Hôtel de Caumont : Toulouse-Lautrec créateur d’icônes…

- Henri de Toulouse-Lautrec, Jane Avril, 1899,
collection particulière, © Peter Schälchli -
Quand on songe à Henri de Toulouse-Lautrec (1864-1901), c’est tout un monde de frous-frous et de French Cancan, avec ses danseuses souples et hardies, qui surgit spontanément dans notre esprit. On ne peut guère, de nos jours, imaginer la vitalité sauvage qui caractérisait le Montmartre de la fin du XIXe siècle. Ou plutôt, si on le peut encore, c’est par les lithographies, les affiches et les tableaux que donnait, soir après soir, un petit homme disgracié (mais toujours tiré à quatre épingles), lui qui avait fait de cet univers crapuleux son royaume et sa principale source d’inspiration. Du reste, si ce quartier de Paris attire encore autant de touristes aujourd’hui, c’est pour une grande part à son génie singulier qu’il le doit.
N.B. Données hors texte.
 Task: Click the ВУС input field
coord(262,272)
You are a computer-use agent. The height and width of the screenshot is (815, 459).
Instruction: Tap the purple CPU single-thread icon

De ce point de vue, la nouvelle exposition de l’hôtel de Caumont ne s’écarte pas de cette célébration aussi joyeuse que nostalgique. Elle insiste même sur le rôle majeur qu’a joué le peintre albigeois dans ce processus de mythification. Car sans lui, qui se rappellerait encore de danseuses comme Jane Avril, Yvette Guilbert, May Belfort et surtout Louise Weber dite la Goulue ? Leurs affiches, d’abord lithographiées, appartiennent désormais à notre patrimoine national, au même titre que l’Olympia de Manet ou les petites danseuses peintes par Degas. Toute distinction abolie entre art majeur et art mineur.
Durant sa brève et douloureuse vie, Toulouse-Lautrec a mis ainsi une grande partie de sa créativité au service de ce qu’on appelait alors la réclame. Pas seulement celle des cabarets qu’il fréquentait (comme les Ambassadeurs, fief de son ami, le chansonnier Aristide Bruant), mais aussi de publications comme Le Matin et la Revue Blanche. Il a peint aussi beaucoup d’œuvres plus personnelles, comme on le (re)découvre ici. A commencer par ces scènes hippiques - une autre de ses passions - et ces portraits de jolies femmes saisies dans un décor bucolique. Néanmoins, tout le ramenait aux lieux de plaisir et à ces filles dite « de mauvaise vie » dont il était l’observateur privilégié. Mémorialiste des bordels, mais avec quelle tendresse ! C’est ce qui saute aux yeux devant une petite huile sur bois comme « La toilette, madame Poupoule » (1898). On pourra d’ailleurs, dans cette section, comparer son style avec celui d’autres peintres de la vie nocturne comme Kees Van Dongen ou Jean Beraud.
On ira voir certainement cette belle exposition pour son aspect virevoltant et flamboyant : une manière de s’introduire dans cette époque révolue dont les outrances n’en continuent pas moins de nous fasciner. Les habitués de l’hôtel de Caumont ne manqueront pas d’établir un parallèle avec celle consacrée, voici deux ans, à un autre grand affichiste de « la belle époque », Alphonse Mucha.